Task goal:
Copy the lines of the listing exactly as they appear, from the line containing "This screenshot has width=1067, height=598." through the line containing "I will 110,86.", including both of those lines.

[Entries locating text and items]
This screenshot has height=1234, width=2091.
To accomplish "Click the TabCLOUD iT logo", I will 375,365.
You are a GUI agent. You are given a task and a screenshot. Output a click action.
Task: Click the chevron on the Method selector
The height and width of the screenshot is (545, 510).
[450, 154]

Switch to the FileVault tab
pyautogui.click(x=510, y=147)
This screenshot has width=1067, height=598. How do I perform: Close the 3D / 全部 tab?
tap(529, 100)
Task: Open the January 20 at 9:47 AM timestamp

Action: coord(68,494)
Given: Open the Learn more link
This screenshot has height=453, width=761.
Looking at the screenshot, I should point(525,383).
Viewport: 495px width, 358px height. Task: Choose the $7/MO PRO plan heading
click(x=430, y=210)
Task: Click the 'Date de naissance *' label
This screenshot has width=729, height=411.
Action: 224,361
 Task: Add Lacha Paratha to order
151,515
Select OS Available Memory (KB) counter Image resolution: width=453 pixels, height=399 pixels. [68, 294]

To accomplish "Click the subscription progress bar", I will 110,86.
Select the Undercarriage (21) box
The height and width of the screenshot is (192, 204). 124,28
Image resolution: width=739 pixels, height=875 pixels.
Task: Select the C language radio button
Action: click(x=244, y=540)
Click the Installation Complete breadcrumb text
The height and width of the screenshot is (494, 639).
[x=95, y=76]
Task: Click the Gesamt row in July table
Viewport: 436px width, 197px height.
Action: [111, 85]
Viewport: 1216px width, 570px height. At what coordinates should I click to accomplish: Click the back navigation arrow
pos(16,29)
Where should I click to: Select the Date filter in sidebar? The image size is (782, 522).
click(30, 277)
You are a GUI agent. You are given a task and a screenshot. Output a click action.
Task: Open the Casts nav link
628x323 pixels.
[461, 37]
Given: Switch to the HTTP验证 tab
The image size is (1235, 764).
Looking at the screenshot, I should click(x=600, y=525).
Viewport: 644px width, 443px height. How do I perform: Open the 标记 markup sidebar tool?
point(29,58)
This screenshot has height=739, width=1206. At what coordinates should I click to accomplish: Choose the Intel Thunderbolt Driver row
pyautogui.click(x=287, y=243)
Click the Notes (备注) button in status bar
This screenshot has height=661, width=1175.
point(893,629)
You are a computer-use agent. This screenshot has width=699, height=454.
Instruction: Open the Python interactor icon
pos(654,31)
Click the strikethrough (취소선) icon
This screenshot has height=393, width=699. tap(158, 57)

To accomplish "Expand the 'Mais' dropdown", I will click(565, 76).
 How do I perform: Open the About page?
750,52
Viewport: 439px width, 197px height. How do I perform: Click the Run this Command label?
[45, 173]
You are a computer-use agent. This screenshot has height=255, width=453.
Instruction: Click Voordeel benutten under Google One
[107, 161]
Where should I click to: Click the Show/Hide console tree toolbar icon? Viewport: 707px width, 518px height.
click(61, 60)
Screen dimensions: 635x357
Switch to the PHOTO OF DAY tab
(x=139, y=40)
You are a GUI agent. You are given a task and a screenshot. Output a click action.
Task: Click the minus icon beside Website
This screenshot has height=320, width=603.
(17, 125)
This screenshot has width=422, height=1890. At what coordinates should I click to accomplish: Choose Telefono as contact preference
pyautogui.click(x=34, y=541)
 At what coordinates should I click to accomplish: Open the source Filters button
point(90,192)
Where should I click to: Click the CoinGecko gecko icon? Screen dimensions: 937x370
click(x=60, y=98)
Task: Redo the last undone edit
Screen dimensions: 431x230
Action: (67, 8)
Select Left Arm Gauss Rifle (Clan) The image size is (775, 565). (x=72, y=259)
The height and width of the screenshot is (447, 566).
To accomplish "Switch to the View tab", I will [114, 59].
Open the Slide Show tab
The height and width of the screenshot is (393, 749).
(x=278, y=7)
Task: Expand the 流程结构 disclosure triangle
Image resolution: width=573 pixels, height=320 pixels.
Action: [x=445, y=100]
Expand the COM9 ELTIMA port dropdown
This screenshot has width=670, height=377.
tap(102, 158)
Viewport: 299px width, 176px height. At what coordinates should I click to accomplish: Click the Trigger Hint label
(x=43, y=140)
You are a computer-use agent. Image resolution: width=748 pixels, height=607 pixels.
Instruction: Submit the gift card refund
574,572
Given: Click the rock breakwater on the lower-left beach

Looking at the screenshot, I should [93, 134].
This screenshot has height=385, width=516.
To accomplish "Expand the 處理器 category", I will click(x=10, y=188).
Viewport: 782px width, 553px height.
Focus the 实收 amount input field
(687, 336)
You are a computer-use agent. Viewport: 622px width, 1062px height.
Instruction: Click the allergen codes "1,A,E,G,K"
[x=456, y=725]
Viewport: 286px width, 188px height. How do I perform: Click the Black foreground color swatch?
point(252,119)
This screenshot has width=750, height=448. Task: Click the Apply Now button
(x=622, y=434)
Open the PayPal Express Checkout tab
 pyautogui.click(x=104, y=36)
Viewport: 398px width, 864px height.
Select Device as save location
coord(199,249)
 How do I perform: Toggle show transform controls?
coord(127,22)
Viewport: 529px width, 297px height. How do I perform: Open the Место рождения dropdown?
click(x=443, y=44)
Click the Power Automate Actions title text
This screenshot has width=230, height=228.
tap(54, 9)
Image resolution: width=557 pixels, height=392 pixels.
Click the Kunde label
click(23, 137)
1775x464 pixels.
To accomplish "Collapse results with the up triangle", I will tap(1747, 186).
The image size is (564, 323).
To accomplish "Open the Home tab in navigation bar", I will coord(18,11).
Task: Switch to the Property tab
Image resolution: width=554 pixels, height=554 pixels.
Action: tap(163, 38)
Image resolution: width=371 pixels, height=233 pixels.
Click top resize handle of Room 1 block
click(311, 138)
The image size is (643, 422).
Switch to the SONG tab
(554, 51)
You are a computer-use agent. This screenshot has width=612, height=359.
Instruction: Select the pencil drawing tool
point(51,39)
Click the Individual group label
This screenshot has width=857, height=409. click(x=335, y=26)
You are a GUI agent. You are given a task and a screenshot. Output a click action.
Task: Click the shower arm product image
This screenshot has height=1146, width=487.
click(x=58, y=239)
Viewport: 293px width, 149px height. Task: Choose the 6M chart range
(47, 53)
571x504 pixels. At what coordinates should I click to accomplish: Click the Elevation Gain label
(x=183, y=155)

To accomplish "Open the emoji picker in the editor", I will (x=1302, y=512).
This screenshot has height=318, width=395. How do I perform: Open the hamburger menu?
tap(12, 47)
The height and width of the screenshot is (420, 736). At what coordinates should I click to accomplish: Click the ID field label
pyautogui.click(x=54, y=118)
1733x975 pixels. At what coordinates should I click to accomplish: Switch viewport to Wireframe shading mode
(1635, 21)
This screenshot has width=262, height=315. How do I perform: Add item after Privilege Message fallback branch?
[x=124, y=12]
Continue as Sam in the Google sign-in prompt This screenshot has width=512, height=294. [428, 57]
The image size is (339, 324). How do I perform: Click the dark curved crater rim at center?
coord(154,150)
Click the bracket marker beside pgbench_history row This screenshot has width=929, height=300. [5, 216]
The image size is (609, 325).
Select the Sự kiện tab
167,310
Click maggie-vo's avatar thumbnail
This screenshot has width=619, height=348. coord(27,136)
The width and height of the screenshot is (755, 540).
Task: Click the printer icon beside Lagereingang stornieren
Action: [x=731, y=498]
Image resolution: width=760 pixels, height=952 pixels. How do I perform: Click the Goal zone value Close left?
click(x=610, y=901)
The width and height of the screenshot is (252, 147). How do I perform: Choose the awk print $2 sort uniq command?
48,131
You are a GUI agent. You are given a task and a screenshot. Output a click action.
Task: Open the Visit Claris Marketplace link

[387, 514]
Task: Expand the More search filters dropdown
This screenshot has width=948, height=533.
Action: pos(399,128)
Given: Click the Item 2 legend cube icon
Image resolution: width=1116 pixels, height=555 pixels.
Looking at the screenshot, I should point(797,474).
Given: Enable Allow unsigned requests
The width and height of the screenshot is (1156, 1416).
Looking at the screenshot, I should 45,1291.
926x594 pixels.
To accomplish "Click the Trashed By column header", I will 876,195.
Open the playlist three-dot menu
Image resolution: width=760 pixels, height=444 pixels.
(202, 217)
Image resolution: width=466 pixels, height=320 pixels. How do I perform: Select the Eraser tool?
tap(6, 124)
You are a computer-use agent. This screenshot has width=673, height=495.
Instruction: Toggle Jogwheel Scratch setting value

Reply:
This screenshot has width=1067, height=598. How do I perform: Close the 3D / 全部 tab?
tap(529, 100)
Task: Open the January 20 at 9:47 AM timestamp

Action: coord(68,494)
Given: Open the Learn more link
This screenshot has height=453, width=761.
Looking at the screenshot, I should point(525,383).
Viewport: 495px width, 358px height. Task: Choose the $7/MO PRO plan heading
click(x=430, y=210)
Task: Click the 'Date de naissance *' label
This screenshot has width=729, height=411.
Action: 224,361
 Task: Add Lacha Paratha to order
151,515
Select OS Available Memory (KB) counter Image resolution: width=453 pixels, height=399 pixels. [68, 294]

To accomplish "Click the subscription progress bar", I will 110,86.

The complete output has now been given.